If the spark plug is laid with its large nut resting on the cylinder head, and the switch is thrown, the time of the occurrence of the spark can be readily observed as the motor is turned slowly by hand. This spark should occur in this particular plug just as the piston of that cylinder reaches the top of its stroke, as indicated by the change in the direction of the movement of the rod or screw driver. If the spark occurs too soon or too late, the commutator should be moved backward or forward to remedy the respective trouble. Although if the timer is set properly for one cylinder it is probable that the spark in the others is also timed correctly, it is well to test each to make certain that there has been no uneven wear in the contact segments of the commutator or the brush.
[CHAPTER V]
Magnetos
The perfection of the magneto and its application to cars of all classes and sizes has marked the most important step in gasoline motor ignition since the introduction of the electric spark. The magneto is now considered one of the most vital parts of the car, and while it is possible for the motor to be run for many miles on the batteries that form the auxiliary ignition sources, the mechanical current generator has left the field of the desirable accessories and has become an actual, physical portion of the engine.
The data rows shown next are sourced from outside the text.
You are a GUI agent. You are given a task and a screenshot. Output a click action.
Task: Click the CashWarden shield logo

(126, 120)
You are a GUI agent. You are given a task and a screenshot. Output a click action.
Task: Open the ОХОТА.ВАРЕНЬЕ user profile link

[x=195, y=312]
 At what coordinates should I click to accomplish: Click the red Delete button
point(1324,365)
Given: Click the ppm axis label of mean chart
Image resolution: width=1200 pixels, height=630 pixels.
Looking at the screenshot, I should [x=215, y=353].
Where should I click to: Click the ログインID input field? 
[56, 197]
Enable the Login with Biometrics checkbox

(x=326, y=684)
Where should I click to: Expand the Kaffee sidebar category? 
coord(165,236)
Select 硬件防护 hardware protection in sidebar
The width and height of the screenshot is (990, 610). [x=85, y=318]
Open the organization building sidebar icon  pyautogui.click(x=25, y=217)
The operation of the magneto is simple, its whys and wherefores are logical, and if one investigates the subject, even superficially, he will discover that the much-maligned machine seldom gives trouble, and that when it does, such action, or failure to act, is due to neglect, abuse, or some other perfectly legitimate reason, rather than "pure cussedness" on the part of the instrument itself. If the mere mechanical aspect is considered; if it is realized that the magneto consists mainly of a bundle of wires which, when revolved near the ends of a magnet, collects that magnetism and sends it through the circuit in the form of the electric current, and that consequently the magneto is a converter that changes part of the mechanical energy of the motor into the spark-forming fluid, the chief idea of magneto principles may be more easily grasped.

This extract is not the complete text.